> Directions for this task: Gather every line of the records below that contains the string "column", and copy each of those lines in full.

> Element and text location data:
= = = = = = =

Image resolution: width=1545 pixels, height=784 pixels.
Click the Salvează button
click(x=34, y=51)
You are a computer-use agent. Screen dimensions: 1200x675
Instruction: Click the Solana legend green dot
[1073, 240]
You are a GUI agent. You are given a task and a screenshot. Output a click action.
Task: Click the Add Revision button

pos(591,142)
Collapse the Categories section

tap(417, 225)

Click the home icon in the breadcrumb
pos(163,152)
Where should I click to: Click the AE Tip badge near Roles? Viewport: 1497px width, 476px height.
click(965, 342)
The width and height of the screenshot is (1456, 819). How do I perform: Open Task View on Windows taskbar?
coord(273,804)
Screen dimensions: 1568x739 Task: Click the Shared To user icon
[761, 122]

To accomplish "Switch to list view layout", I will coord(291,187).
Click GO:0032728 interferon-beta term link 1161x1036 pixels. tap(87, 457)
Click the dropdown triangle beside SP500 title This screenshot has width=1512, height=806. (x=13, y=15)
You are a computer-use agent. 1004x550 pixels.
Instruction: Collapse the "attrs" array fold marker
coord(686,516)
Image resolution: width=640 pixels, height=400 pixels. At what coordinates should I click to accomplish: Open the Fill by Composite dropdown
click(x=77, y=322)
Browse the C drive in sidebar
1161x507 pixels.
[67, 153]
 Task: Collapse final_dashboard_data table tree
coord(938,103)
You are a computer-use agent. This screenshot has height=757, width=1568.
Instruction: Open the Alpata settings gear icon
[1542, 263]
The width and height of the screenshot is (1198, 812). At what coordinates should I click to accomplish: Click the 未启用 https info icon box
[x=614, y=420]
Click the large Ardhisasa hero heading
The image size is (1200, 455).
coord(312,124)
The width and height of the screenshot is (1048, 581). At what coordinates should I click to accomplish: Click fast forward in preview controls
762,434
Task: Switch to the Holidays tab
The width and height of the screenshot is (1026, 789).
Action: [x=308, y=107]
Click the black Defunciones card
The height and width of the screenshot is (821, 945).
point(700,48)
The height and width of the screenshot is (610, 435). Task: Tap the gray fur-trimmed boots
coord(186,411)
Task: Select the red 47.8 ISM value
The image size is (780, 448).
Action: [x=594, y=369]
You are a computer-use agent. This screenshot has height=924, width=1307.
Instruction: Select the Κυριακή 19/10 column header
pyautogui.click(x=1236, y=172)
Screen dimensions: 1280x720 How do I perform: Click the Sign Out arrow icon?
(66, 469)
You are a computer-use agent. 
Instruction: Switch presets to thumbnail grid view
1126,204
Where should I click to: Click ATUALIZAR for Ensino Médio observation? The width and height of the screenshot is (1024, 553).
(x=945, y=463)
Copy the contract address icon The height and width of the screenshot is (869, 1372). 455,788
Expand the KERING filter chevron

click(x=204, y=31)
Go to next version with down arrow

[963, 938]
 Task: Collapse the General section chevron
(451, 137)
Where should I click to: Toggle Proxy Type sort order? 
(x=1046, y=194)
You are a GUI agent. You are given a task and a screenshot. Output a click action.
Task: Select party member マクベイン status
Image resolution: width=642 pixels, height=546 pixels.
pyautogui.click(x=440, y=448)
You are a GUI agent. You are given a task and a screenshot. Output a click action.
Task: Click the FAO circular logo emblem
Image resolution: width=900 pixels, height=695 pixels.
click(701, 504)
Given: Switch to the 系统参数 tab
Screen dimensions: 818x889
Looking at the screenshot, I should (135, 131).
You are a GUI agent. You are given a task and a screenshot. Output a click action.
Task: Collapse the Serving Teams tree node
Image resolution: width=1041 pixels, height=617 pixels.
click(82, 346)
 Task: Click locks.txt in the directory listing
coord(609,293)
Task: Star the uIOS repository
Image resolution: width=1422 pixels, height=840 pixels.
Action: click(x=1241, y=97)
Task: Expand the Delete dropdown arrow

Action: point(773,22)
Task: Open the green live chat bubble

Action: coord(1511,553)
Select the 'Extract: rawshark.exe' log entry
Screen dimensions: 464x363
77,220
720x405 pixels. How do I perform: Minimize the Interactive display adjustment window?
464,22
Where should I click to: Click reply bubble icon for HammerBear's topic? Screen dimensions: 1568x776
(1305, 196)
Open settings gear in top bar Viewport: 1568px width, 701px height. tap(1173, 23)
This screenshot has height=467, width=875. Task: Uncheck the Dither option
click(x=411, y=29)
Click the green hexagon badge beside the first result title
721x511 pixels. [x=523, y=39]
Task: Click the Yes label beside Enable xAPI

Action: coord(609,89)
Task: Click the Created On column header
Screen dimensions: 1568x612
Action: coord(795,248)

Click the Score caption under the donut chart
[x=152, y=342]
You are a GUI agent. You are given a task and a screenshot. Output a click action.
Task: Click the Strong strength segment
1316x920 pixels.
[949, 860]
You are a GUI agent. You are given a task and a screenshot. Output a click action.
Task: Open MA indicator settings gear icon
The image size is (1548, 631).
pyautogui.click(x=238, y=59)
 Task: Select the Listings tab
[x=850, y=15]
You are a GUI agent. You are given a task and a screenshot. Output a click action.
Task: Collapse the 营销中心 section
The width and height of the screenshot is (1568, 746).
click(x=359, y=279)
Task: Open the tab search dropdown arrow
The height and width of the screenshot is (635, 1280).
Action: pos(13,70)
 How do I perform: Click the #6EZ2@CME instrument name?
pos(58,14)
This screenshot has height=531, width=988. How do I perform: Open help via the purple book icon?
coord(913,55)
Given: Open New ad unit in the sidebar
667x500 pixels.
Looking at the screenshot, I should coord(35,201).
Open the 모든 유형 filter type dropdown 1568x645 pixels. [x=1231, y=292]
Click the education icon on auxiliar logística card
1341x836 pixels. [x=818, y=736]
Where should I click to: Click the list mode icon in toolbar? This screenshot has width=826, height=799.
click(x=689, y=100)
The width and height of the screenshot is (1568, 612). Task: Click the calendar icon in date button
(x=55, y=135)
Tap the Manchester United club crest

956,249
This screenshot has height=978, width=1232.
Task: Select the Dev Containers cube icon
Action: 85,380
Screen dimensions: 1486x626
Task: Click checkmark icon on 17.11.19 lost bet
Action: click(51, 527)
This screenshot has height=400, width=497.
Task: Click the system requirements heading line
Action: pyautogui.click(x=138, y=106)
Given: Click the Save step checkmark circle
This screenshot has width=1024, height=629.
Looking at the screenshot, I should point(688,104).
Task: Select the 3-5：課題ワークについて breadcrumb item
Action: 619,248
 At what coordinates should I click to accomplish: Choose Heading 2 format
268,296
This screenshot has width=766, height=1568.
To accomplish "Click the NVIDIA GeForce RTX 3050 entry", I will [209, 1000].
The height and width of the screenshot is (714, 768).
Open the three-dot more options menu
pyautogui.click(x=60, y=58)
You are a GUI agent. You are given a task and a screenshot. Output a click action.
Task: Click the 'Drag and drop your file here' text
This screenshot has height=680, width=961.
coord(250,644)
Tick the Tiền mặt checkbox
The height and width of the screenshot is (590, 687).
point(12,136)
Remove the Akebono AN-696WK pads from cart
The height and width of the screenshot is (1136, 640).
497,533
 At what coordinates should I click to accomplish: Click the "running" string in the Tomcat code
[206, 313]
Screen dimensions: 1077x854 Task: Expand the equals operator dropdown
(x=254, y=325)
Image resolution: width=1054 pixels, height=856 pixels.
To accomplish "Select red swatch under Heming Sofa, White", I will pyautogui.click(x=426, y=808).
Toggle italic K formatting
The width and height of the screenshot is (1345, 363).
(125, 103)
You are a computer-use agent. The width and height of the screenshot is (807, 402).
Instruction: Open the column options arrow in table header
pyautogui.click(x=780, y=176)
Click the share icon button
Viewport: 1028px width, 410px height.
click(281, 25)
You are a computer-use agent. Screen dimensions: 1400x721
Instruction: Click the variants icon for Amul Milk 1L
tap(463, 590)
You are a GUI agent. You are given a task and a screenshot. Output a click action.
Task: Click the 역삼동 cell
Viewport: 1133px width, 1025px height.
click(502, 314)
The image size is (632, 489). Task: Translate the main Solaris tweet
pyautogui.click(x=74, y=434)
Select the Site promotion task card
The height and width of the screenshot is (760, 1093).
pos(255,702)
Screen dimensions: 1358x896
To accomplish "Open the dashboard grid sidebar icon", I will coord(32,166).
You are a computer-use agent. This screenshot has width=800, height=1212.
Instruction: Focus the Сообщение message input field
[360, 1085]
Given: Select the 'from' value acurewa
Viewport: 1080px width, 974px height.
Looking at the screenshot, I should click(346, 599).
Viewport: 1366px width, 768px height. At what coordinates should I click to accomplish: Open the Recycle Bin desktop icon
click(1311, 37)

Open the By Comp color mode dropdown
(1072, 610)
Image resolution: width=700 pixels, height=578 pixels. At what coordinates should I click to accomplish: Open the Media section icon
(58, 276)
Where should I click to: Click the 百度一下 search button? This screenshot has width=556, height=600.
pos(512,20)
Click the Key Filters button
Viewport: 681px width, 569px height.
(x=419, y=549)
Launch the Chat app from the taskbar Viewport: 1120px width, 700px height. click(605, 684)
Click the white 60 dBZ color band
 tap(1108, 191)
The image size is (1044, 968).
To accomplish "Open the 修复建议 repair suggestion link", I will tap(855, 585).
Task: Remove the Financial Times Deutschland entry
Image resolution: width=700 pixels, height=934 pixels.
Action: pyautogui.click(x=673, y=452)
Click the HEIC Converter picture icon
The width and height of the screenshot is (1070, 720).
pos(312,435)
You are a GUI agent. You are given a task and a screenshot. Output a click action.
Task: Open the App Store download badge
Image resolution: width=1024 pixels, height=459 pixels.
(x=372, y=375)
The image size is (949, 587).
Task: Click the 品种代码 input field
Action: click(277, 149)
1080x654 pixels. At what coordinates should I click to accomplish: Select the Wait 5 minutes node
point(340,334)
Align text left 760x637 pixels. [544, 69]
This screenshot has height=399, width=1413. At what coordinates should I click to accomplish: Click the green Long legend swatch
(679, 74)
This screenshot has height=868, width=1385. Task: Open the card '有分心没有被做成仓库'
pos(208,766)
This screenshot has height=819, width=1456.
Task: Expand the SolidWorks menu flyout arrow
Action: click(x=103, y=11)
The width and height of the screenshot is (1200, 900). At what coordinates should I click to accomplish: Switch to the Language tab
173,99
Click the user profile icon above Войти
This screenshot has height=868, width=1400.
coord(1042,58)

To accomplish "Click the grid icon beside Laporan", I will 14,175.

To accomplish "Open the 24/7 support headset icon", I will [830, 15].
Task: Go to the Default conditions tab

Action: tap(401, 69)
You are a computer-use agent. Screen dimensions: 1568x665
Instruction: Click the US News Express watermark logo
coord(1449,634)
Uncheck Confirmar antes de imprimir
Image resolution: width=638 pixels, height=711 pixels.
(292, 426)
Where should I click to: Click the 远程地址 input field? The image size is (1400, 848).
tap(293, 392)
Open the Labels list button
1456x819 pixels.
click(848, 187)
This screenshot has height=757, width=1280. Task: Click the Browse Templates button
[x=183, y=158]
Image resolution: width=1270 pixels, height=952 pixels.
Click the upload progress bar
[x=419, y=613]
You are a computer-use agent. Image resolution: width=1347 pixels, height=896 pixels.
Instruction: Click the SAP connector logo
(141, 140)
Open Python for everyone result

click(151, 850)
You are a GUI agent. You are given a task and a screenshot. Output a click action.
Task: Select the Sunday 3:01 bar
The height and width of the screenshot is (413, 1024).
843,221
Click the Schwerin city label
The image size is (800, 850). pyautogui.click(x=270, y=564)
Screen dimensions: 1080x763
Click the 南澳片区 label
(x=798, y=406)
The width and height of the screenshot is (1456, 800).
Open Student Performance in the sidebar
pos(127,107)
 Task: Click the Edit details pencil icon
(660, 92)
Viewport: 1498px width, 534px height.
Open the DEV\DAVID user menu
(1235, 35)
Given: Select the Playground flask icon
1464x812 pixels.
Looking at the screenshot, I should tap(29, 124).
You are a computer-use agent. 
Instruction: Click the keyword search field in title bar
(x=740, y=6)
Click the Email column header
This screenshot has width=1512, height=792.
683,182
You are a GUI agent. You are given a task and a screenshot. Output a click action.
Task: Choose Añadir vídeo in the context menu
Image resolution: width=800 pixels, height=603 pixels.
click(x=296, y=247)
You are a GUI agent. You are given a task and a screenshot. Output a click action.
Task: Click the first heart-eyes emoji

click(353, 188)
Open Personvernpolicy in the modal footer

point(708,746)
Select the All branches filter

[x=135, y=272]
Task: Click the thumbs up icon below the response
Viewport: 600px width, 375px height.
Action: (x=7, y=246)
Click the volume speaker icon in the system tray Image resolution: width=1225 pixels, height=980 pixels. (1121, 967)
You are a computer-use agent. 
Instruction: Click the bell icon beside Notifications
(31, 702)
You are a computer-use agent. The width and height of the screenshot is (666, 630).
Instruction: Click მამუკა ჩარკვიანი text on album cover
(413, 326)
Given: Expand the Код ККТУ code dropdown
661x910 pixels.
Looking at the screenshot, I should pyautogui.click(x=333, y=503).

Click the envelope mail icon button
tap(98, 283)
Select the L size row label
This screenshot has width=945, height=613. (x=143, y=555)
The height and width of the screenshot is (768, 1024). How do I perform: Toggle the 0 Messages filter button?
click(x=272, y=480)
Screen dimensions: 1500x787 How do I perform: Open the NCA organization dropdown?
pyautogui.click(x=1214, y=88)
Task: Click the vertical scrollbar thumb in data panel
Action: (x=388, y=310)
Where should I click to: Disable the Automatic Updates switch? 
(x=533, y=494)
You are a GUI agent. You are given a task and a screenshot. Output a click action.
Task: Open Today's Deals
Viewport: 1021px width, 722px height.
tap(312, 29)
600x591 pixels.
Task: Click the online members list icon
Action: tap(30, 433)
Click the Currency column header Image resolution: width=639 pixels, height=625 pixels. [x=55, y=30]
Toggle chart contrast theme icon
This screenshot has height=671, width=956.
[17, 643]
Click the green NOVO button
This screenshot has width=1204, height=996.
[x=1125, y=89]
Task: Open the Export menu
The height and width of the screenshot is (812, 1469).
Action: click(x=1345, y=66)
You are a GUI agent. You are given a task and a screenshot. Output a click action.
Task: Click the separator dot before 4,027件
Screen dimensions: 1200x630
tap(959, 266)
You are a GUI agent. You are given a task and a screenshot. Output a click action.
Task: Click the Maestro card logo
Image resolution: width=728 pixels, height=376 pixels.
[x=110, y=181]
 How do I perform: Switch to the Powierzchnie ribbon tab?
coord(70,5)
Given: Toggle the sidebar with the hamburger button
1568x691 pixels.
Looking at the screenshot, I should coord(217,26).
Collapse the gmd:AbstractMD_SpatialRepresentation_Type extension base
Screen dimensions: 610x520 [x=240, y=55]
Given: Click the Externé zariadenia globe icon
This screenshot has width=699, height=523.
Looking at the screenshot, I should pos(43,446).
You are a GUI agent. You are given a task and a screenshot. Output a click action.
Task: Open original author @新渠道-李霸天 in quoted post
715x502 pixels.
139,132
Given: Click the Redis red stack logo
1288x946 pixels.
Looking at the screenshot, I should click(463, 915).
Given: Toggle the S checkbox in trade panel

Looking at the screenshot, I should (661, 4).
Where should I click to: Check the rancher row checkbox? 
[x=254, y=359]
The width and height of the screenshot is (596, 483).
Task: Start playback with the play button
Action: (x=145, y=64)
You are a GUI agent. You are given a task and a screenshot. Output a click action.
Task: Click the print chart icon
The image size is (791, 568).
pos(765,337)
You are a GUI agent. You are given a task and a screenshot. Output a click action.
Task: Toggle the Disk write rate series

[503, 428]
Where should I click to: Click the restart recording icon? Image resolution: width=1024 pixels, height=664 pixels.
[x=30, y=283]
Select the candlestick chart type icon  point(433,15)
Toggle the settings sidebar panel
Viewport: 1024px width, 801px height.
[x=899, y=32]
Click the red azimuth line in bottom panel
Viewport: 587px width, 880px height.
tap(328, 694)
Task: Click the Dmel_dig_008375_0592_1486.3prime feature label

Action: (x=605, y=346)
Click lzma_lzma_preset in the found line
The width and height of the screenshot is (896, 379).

= = = = = = =

> Full answer:
Instruction: Select the Κυριακή 19/10 column header
Task: Click the Created On column header
Instruction: Open the column options arrow in table header
Click the Email column header
Click the Currency column header Image resolution: width=639 pixels, height=625 pixels. [x=55, y=30]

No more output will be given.